**TEXT SHOWN**
This worked great until we dropped out of the hills to the plains. His max speed increased, thereby introducing the next limiting factor, pain induced by inadequate equipment. I rent bikes from Mr. Beer. For this trip, Mr. Beer had no helmets with visors. Visors are great for protecting your eyeballs from things like bugs, rocks, and raindrops. At speeds above 40 mph, rain drops start to hurt when they impact your eyeball. I would compare it to having your eyeball tatooed. Limiting Factor #4: Pain.

**TASK SET**
[A] Extract everything in the motorcycle ride passage above from "This worked great" down to "Factor #4: Pain.", copying it word for word.
[B] Extend the passage above about riding without helmet visors, picking up right after its final sentence.

Collected data:
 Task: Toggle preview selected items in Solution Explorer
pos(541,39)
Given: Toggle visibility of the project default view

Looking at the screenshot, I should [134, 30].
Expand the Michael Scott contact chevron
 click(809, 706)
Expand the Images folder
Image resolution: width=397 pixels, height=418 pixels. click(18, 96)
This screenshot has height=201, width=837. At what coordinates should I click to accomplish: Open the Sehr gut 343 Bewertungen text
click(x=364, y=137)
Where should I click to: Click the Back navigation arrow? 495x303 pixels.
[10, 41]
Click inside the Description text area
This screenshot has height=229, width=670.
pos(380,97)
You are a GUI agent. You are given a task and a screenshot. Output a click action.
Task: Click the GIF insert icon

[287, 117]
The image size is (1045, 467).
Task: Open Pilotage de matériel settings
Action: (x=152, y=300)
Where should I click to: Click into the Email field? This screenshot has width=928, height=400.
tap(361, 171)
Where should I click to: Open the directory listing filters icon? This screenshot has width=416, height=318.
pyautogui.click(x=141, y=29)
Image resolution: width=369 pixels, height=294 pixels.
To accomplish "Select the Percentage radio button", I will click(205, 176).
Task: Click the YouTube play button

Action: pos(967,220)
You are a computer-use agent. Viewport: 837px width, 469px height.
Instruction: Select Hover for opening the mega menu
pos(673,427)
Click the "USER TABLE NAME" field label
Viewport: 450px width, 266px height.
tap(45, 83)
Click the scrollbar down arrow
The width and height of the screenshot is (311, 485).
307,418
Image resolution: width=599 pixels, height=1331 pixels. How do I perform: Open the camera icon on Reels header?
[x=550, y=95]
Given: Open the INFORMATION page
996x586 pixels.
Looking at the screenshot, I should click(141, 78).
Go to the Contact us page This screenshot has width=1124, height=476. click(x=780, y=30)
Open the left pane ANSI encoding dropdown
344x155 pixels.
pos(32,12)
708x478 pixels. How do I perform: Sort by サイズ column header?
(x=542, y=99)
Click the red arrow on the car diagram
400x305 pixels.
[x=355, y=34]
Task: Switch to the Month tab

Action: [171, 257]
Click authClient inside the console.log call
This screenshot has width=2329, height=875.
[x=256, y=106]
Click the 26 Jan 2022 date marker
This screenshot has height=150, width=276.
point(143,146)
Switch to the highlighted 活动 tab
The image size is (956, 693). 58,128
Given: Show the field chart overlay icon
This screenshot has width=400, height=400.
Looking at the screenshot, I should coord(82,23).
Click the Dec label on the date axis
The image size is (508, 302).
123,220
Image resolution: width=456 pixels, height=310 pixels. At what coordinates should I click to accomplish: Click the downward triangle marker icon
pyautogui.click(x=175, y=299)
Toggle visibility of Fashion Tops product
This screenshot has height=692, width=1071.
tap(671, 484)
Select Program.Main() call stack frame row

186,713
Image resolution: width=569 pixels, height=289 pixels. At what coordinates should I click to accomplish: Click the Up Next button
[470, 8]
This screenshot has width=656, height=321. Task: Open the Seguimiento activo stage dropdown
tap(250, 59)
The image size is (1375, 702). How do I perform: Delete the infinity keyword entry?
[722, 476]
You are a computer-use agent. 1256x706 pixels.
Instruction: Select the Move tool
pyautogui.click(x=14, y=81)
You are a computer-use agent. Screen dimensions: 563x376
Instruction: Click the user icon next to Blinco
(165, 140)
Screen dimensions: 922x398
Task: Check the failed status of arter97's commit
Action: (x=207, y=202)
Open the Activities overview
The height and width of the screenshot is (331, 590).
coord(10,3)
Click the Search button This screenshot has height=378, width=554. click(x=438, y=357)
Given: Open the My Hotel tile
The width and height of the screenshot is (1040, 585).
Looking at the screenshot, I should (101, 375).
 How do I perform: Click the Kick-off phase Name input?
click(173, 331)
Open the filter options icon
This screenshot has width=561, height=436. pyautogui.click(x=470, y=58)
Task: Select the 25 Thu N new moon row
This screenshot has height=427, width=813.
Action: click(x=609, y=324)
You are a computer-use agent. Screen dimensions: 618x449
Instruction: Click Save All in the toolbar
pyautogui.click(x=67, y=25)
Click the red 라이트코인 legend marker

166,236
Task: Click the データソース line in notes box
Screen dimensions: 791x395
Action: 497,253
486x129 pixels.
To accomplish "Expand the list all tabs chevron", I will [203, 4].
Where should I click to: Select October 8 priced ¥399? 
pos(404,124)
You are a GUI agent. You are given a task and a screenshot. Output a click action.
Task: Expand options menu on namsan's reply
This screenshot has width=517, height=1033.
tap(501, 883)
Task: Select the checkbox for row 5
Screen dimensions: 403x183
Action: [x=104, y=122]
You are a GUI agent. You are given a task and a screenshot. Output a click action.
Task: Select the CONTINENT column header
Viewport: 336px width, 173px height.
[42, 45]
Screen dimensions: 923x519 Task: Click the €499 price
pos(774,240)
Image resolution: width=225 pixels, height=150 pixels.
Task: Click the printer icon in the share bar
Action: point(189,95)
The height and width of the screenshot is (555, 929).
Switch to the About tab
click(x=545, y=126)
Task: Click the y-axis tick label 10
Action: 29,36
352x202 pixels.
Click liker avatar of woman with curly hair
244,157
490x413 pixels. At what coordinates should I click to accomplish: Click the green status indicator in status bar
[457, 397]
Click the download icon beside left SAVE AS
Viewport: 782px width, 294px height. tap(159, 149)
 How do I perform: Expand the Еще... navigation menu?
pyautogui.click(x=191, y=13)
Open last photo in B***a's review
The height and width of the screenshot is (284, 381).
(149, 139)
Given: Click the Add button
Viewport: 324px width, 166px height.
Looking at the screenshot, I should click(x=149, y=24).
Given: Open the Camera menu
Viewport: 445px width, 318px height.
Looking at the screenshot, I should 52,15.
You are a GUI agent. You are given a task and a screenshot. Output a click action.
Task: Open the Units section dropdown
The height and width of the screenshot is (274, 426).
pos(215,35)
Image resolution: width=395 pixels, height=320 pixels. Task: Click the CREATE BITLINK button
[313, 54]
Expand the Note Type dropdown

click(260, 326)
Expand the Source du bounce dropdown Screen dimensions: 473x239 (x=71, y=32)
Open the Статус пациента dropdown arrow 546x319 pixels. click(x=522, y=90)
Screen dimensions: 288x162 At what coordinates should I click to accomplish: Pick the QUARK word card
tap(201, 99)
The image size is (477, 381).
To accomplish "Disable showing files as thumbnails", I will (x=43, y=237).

**SOLVED PROBLEMS**
[A]
This worked great until we dropped out of the hills to the plains. His max speed increased, thereby introducing the next limiting factor, pain induced by inadequate equipment. I rent bikes from Mr. Beer. For this trip, Mr. Beer had no helmets with visors. Visors are great for protecting your eyeballs from things like bugs, rocks, and raindrops. At speeds above 40 mph, rain drops start to hurt when they impact your eyeball. I would compare it to having your eyeball tatooed. Limiting Factor #4: Pain.

[B]
Sunglasses work extremely well for eyeball protection during the day, so it seemed like a good solution. Don the shades and haul ass. Cuts down on your overall visibility, but it was manageable on the straight flat roads on this stretch of highway. Fingers make decent windshield wipers for shades. My onion truck pulled off the road, so I had to get a new buddy. Lacking slow moving onion trucks, I tried for a few cars. Over 55 mph, rain drops start to really sting when they hit your face. This makes it difficult to keep up with fast moving traffic, so I was relegated to around 50 mph in the slow lane. By this time it was a 4 lane highway, with frequent overhead illumination. Eventually the sunglasses got wet on the inside of the lens, which is basically impossible to clean while driving. Throw this in with the mist kicked up by passing cars, and the fact that every drop of water makes cool halos around all the light sources, and I'll just call it Limiting Factor #5: Lots of Water.

Eventually I made it home to the hostel. What should have been 2 hours, took over 6. This incurred an extra day of rental charges, since I was about 3.5 hours past Mr. Beer's closing time. I still wouldn't trade it for that van ride.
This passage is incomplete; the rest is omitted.